Ah, mas a criança de hoje tem o mundo dentro de uma caixinha que emite luz e apita. Tem uma liberdade que a gente nunca pensou de jogar videogame com um amigo da Noruega sem nunca tê-lo visto. Sabe tudo o que os colegas da sala fizeram nas férias antes do primeiro dia de aula.
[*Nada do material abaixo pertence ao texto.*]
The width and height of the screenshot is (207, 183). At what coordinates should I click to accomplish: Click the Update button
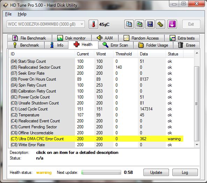pos(156,172)
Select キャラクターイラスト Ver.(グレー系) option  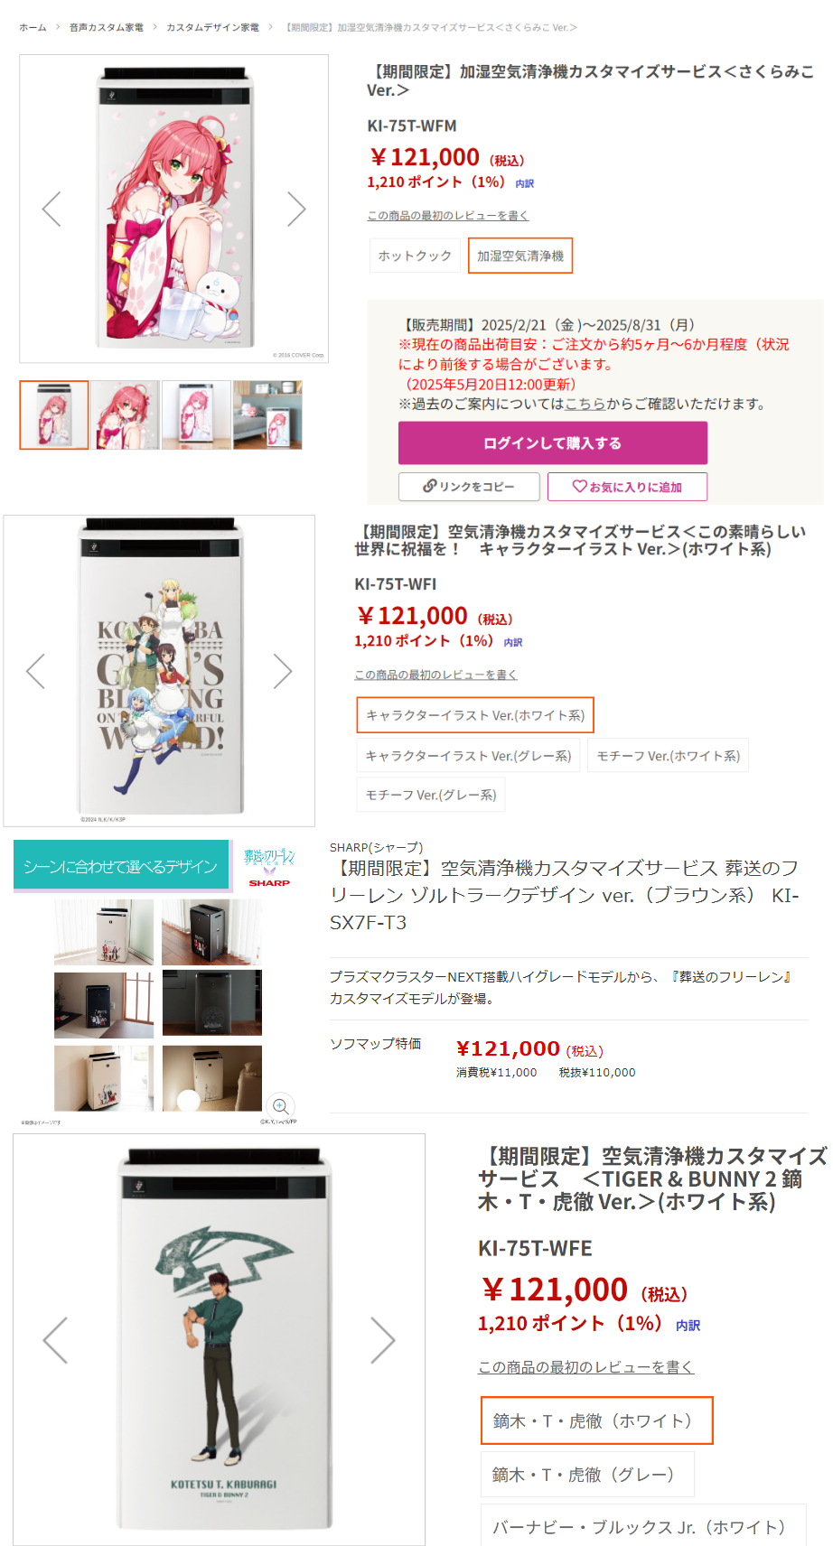[468, 756]
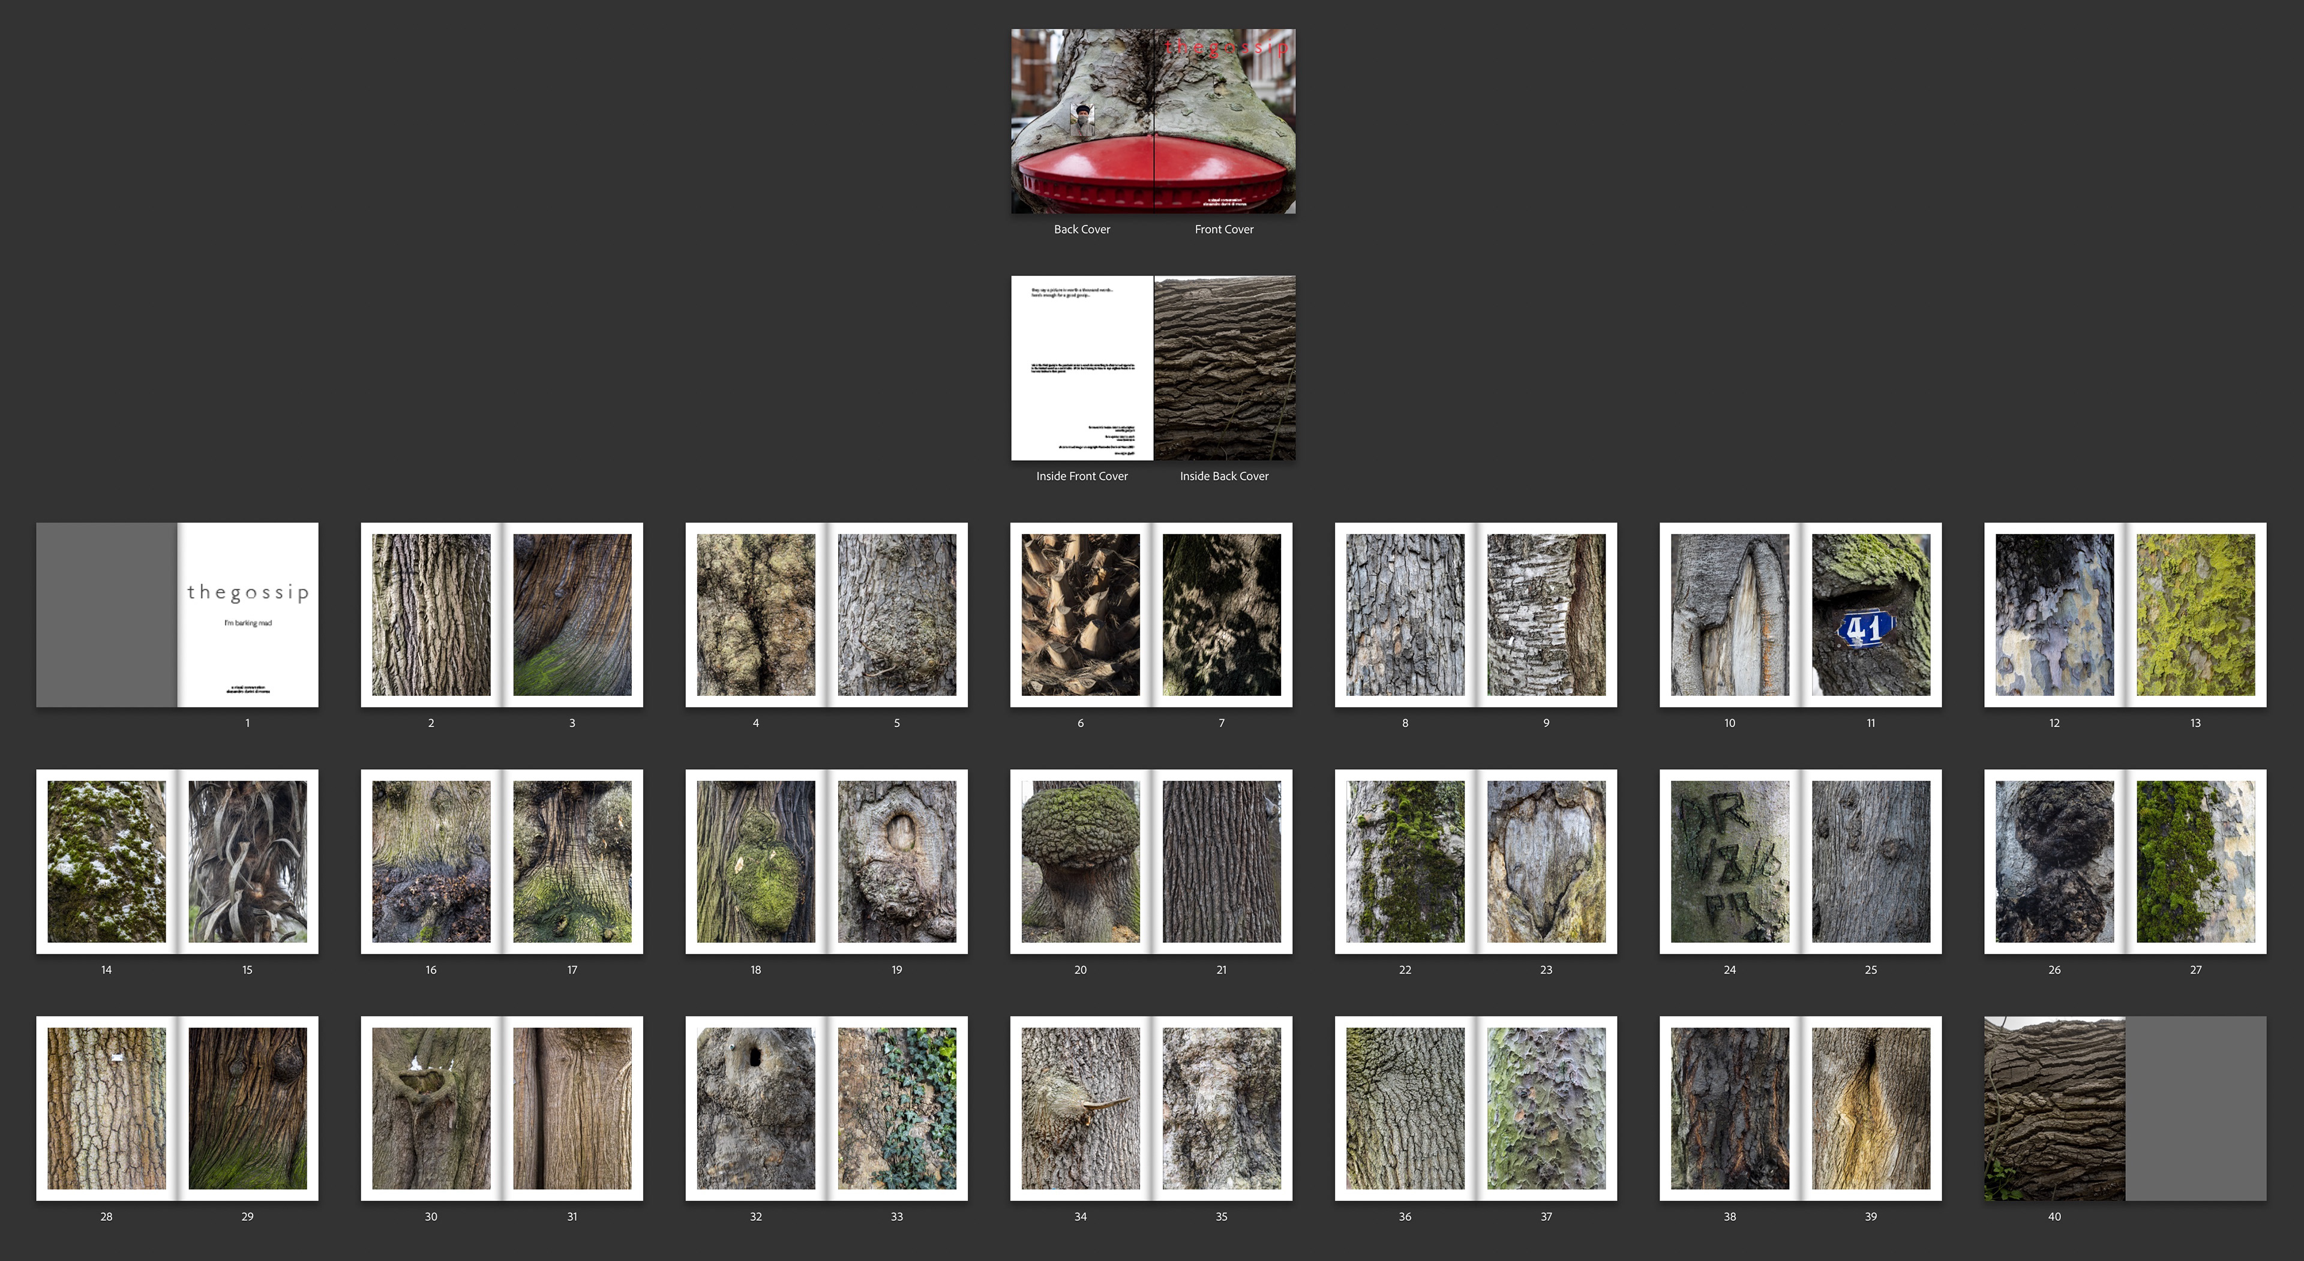The width and height of the screenshot is (2304, 1261).
Task: Select page 40 final bark photo
Action: click(2054, 1108)
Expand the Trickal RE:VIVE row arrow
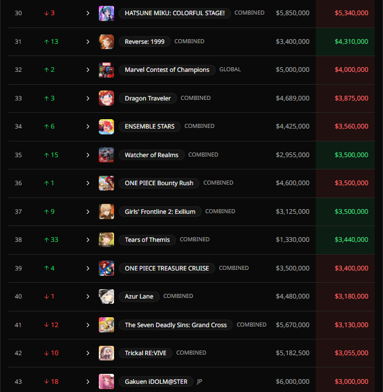Image resolution: width=383 pixels, height=392 pixels. point(88,353)
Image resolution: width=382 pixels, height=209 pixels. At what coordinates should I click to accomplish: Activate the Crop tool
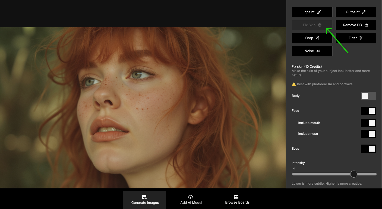click(x=312, y=38)
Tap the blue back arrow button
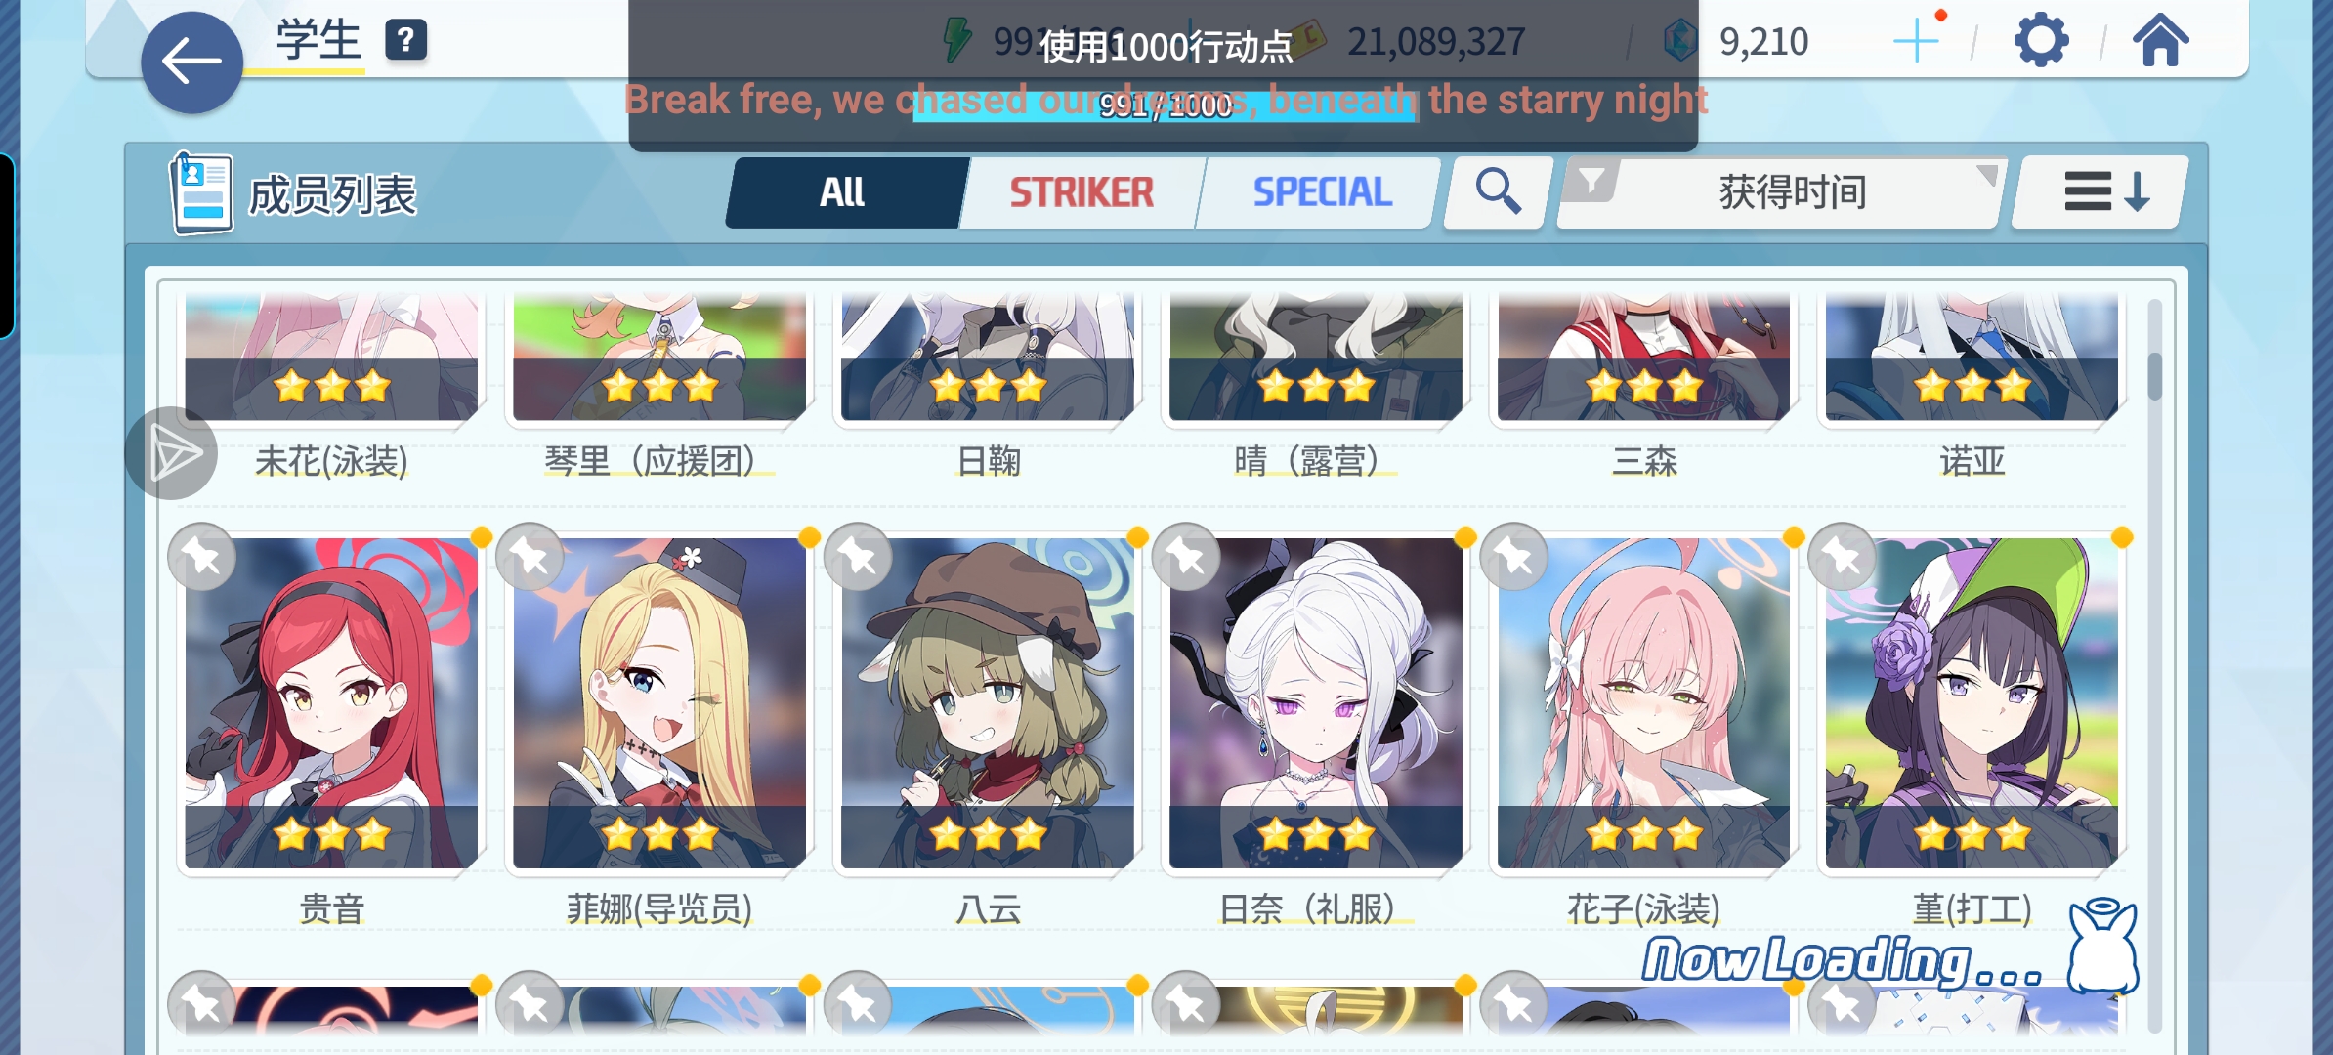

Conversa com a primeira namorada o dia inteiro, sem ocupar a linha fixa da casa — nem passar pela humilhação de ouvir a voz do pai mandando desligar na extensão.

“Vou colocar cadeado nesse telefone” agora é “vou mudar a senha do wi-fi”. “Vou olhar suas conversas no whatsapp” é o novo “vou até a praça da rua debaixo ver o que você está fazendo”. “Quem é esse menino que saiu com você da escola” agora é: “quem é esse menino que te mandou snaps a noite inteira?” Should I stay or should I go virou um Malandramente que a gente não aceita muito bem.

A liberdade dentro de uma caixinha retangular que emite luz e som. Não pensávamos que a porta seria tão pequena nem nas nossas maiores fantasias infantis nos anos 80. É por isso que a gente assistiu Stranger Things com aquele fascínio. É mais fácil entender um monstro que vive em uma realidade paralela e sinistra do que entender que é mais legal passar a tarde dando dois cliques nas fotos de amigos e crushes no Instagram do que descer na quadra (de um condomínio fechado) e ter contato real com eles.

O menino de 14 anos ao meu lado assistia a saga dos amigos de Mike abismado com a hipótese da comunicação depender do contato real com as pessoas. Nós assistimos abismados por ter deixado de ser. Com a nostalgia clichê do “na minha época não era assim” finalmente materializada em forma de série de aventura recheada de referências daquilo que fomos. Na nossa época era diferente. E a gente também está sentindo falta dessa liberdade.

Na verdade, tudo se trata de saudade.